As of July 1, 2012, California law SB946 requires health insurance plans to cover applied behavior analysis (ABA) for patients who have pervasive developmental disorder or autism. The law also requires insurance companies to maintain an adequate network of ABA providers so that children with autism will have access to this necessary care. Under this new law, either Board Certified Behavior Analysts (BCBAs) or licensed clinicians with appropriate experience are allowed to design and supervise ABA programs. Furthermore, the law allows professionals and paraprofessionals to implement the behavioral treatment plan under the supervision of the BCBA or licensed clinician.
Here is a list of steps you can use to get insurance coverage for your child with autism:
1. Find Out if Your Insurance Plan Must Follow the New Law
First, find out if your insurance plan is mandated to follow this new law. Plans that are exempt from following this new law are self-funded plans, out-of-state plans, Healthy Families plans, and Medi-Cal plans. However, some self-funded plans offer ABA treatment for autism as a benefit for their employees. You should check with your human resources representative to find out. Also, if you only have a Healthy Families or Medi-Cal plan, you may contact your local California regional center about funding.
2. Get a Diagnosis
In order to receive insurance funded ABA services, your child will need to have a qualifying diagnosis. The law states that patient’s with pervasive developmental disorder (PDD) or autism qualify for treatment. If your child does not have a formal diagnosis, you will need to bring your child to a licensed clinician who can conduct an assessment and provide your formal diagnosis in a written report.
What is PDD? PDD includes Autistic Disorder, Asperger’s Disorder, Rett’s Disorder, Childhood Disintegrative Disorder, and PDD-NOS.
3. Get a Prescription for ABA
The next step in getting insurance coverage for your child with autism spectrum disorder is to get a prescription for ABA from your child’s physician or licensed psychologist. You will likely need to give a copy of your child’s diagnostic report your child’s physician or licensed psychologist so that he/she is aware that your child qualifies for this medically necessary treatment.
4. Verify Benefits
Then, you will need to verify the benefits offered by your child’s health insurance plan. This can be done by submitting your child’s prescription to your health insurance plan and then contacting their autism team or their general customer service center to find out if your child’s plan covers ABA. You can also ask an ABA treatment provider to verify your child’s benefits for you, which they can do if you provide them with your child’s health information.
5. Select an ABA Provider
Once you know your child has ABA benefits then ask your health insurance company for a directory of in-network ABA Providers who can provide the necessary ABA services for your child. You can call and interview the ABA providers listed until you find one that fits your child’s needs. Remember, in most cases, ABA services are delivered in your child’s home or community so the location of the ABA provider may not be a very important. If your child already has an ABA provider, then you will need to find-out if they are in-network with your child’s health insurance plan. You may need to request that your ABA provider join the network if they have not yet done so. In some cases, such as when there is not an in-network provider within 30 miles of your home, then you may be able to use an out-of-network provider.

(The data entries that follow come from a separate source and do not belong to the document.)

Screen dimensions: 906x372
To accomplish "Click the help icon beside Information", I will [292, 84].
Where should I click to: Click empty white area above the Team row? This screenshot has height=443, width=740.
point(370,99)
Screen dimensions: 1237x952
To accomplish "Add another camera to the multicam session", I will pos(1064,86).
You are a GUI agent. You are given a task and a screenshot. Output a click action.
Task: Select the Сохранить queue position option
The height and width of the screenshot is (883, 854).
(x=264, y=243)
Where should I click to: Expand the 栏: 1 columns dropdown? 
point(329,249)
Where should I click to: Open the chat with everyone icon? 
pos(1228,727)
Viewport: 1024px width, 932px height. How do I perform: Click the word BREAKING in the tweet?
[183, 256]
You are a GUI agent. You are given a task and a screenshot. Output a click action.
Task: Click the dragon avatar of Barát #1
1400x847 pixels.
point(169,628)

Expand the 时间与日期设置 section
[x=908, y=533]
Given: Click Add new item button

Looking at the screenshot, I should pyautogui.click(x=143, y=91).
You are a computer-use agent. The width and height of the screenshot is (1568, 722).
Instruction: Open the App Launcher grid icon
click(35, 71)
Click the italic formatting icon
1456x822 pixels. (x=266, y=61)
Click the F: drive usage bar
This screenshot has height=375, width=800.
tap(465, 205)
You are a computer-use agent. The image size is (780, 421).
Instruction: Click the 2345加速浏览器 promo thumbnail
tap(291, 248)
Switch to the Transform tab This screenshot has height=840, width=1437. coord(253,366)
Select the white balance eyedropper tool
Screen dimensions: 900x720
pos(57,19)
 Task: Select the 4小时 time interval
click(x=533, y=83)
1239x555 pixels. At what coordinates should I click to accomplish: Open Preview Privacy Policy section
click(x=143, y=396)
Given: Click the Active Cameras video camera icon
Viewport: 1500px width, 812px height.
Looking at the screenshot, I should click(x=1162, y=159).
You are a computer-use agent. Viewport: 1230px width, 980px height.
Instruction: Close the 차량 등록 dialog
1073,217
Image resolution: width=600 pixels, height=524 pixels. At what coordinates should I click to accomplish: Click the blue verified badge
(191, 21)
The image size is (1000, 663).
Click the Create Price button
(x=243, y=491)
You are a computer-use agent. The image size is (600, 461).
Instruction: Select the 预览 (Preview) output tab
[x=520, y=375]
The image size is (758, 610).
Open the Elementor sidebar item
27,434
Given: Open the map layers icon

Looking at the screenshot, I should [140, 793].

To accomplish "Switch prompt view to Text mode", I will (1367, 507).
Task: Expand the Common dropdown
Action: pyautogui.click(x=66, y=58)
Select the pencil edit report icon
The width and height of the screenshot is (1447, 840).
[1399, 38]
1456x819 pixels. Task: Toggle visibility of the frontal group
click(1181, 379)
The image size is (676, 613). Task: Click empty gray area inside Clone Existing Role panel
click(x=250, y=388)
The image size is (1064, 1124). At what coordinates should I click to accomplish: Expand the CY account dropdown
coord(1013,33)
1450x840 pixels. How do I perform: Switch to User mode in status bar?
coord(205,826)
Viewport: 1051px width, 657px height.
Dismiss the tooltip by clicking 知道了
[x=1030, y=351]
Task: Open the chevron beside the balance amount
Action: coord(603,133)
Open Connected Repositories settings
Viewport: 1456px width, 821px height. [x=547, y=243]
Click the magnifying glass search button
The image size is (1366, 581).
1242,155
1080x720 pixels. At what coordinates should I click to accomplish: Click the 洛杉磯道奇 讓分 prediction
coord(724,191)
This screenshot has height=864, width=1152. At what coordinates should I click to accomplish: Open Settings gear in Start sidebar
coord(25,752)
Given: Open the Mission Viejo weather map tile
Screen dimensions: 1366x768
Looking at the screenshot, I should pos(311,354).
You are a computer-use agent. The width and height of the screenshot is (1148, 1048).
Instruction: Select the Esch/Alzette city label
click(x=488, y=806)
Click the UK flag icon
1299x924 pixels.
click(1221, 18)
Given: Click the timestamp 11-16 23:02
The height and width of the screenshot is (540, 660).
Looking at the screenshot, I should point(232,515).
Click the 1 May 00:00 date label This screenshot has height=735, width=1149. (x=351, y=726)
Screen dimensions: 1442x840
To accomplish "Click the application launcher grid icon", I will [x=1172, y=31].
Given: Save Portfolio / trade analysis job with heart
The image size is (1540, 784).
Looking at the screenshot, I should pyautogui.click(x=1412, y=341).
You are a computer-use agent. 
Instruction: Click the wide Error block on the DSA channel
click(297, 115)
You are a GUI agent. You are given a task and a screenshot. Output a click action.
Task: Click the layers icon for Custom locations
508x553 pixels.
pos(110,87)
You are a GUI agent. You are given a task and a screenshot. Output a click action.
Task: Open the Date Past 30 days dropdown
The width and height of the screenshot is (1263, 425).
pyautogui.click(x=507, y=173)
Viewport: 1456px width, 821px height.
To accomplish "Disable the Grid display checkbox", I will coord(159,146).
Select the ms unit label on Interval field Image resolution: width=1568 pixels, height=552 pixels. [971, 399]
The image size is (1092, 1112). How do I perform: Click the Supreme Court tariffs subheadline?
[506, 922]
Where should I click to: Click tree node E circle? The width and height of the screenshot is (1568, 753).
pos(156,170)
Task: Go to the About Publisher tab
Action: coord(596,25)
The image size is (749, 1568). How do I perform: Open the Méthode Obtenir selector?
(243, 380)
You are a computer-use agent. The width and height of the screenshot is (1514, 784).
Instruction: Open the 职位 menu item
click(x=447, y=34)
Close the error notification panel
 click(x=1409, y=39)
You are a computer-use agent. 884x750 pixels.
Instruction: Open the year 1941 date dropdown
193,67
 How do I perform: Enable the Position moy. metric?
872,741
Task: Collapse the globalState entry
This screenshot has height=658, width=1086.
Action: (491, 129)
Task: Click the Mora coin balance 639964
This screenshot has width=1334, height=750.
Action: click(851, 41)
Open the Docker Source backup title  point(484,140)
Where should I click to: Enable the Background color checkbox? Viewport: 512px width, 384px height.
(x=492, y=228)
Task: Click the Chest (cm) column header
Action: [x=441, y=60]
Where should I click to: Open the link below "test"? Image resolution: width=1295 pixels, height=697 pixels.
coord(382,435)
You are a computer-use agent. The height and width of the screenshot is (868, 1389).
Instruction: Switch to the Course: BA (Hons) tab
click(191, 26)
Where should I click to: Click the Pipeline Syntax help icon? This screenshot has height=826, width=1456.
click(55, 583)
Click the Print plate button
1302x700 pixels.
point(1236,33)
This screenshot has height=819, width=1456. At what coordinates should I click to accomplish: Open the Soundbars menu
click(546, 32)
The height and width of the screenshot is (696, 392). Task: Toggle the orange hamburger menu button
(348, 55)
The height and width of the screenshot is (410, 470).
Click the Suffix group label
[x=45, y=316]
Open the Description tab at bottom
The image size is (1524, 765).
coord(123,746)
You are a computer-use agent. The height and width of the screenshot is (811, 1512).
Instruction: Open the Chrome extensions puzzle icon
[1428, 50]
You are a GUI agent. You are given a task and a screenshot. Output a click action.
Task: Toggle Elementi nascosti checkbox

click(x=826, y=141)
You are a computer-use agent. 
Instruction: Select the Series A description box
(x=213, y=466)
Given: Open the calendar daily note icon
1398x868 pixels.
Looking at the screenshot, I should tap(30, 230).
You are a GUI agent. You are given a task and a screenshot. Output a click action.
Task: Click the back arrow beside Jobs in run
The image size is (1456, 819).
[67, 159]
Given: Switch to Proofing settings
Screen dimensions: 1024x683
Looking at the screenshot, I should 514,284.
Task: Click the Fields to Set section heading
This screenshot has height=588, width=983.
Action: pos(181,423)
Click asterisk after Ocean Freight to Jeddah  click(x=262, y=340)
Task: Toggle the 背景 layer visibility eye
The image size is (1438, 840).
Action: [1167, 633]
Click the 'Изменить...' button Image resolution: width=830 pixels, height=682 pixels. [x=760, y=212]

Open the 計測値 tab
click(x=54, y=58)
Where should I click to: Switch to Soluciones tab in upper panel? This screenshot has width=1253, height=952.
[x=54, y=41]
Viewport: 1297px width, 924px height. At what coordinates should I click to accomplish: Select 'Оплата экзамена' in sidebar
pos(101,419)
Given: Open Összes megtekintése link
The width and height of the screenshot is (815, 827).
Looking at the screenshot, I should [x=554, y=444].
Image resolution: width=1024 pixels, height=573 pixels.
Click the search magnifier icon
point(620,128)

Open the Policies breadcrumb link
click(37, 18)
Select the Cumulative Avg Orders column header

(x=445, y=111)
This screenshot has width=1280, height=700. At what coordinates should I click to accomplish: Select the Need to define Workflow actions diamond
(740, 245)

6. Have Provider Conduct an Assessment & Design the Treatment Plan
If you are beginning ABA services for the first time, your ABA provider will need to assess your child in order to design a treatment plan. This assessment may include reviewing past reports, interviewing caregivers, observing your child, and/or testing your child’s skills. If your child has an existing ABA provider, they may be able to use current assessment information to design your child’s treatment plan. The treatment plan should describe your child’s behavioral health impairments and should include measurable goals, evidence-based interventions, and recommendations for service type, number of hours, and parent participation. Your provider may or may not have to get preauthorization to conduct the assessment, depending upon the requirements of your child’s plan.
7. Get Preauthorization for Treatment
Depending on the policies of your child’s health plan, your ABA provider may have to submit a variety of documents to the health insurance company to get pre-authorization for treatment to begin. For example, you may need to give your provider copies of your child’s diagnostic report, functional behavior assessment, standardized tests, IEP report, IFSP report, ABA treatment plan, and progress reports from prior ABA treatment to include in the submission. Your ABA provider will submit requested documents to the health plan in order to get treatment authorization.
8. Begin Services!
Once your ABA provider receives written pre-authorization from the health insurance plan then treatment may begin. You will likely have a meeting with your child’s assigned ABA supervisor to review and consent to the treatment plan and other policies. Once paperwork has been completed, then your child’s supervisor will likely bring a treatment plan data collection binder to your home and start training the professional and paraprofessional staff how to accurately
implement your child’s treatment plan.
We hope this list will help you to make your way efficiently through the process in order to get your child insurance funding for behavioral health treatment.
Behavior Frontiers is dedicated to helping families successfully navigate the process of the new California health insurance mandate for autism!